The black hole of my mind.
I can spend hours pondering my future, internalizing anxiety and trying to over-analyze my heart’s current state. I can become absorbed in replaying memories, following threads into tomorrow, running and racing and lying awake. I mope over my lack of Christian growth and how I’ll never be good enough to xyz. Everyone is always better, more equipped, more focused. I could never write anything worth reading, have a grip solid enough on the Scriptures, know enough to have a ministry job…
My mental energy is often wasted navel-gazing at my own self. I have wept often and begged God to help me overcome my anxious, over-stimulated mind that runs until it’s exhausted. Where is the peace that passes all understanding? Where is God in my anxiety? Why does my mind have to do this to me, preventing me from enjoying seasons and moments too many times?
Why can’t I just be normal? Well, for a few reasons.
I am reminded of the paradox, the constancy of tension that exists in the Christian life. Because of sin, I am not normal–my evil nature is still restless inside of me. Because of Jesus and his cleansing work in my life, I am not “normal” according to the world, either: I have also been remade and transformed! As a daughter of God, I am living in a strange sphere of already-perfect before the Lord (Rom 5:1) and yet continuously grappling with my sin (Rom 7:18-25). So here I stand: a mind, rescued by Jesus Christ, and yet simultaneously doing spiritual battle with the darkness of my own soul.
Furthermore is lack of faith. My anxiety and restless mind is a result of thinking God is not enough, giving into the I-know-better perfectionism that threatens to claw back my heart. Here is the problem: if me/you/Susie Q truly understood who God was and is, why would we ever be tempted to give in to worry, to wrestle control from him of our lives? The more I study his self-revelation in his Word, the more I see his beauty, his sovereignty, his perfect plan which is right on time.
My anxiety is not his fault, not due to his lack of showing up. It’s on me. And Adam.

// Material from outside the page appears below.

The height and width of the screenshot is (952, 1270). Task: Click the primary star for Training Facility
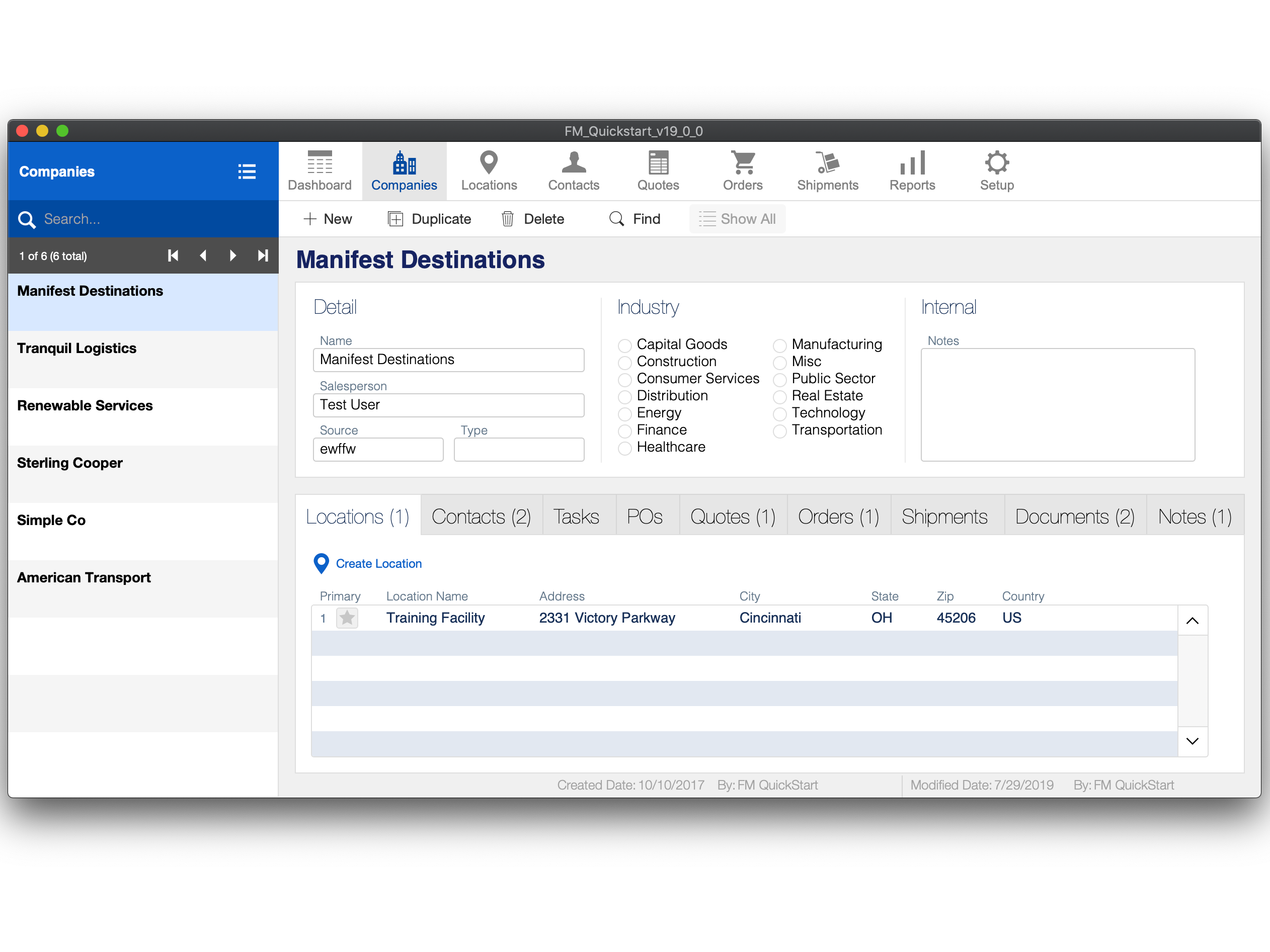347,618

Jesus said that worrying adds nothing to my life: it is a pointless and exhausting venture, easily countered by the reality of God’s love and greatness (Matt 6:25-33). Worry is a result of sin, but also misunderstanding of who God truly is and how he truly relates to me. The proper response of anxiety is to run to this Father, not dive deeper into my own spaghetti tunnel of fear. It’s hard to do…the black hole is a void and depressing place to be, but it’s familiar.

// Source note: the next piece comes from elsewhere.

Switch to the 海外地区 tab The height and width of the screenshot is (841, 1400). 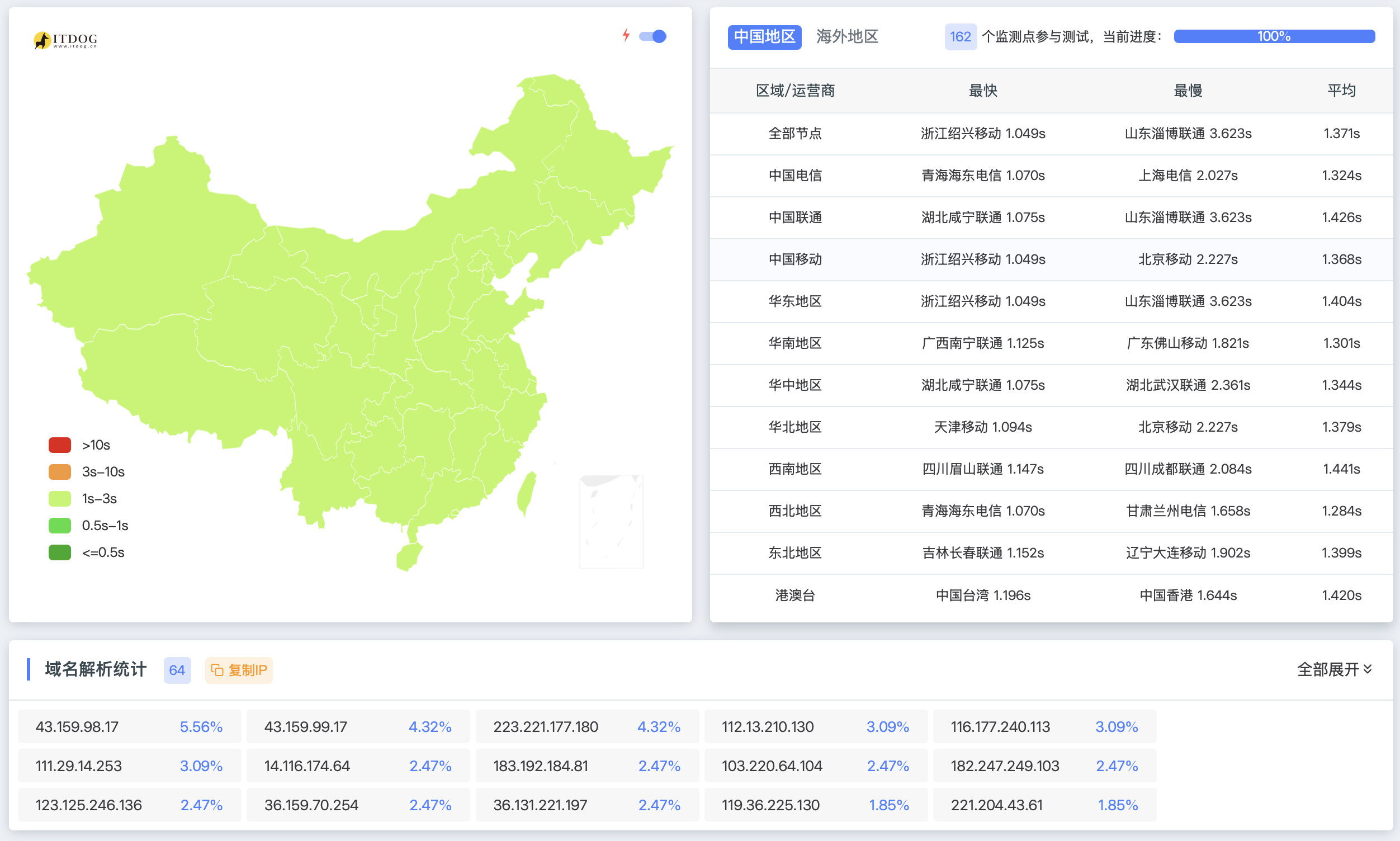(x=846, y=37)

Seeking God as my refuge (his Word, prayer, his presence) ought to be where I travel first. Let me confess, this path is not as worn as it should be; oh, I need to repent and rely on his strength to follow the narrower road.
Holy Spirit, will you keep me focused on the truth? Show me this truth, that you are in control and that is best. I need to grow. I am so dependent on you…
Renew my mind, O Lord, to set my eyes on things above and not on earthly things, because my life has been hidden in Christ where you are (Col 3:2).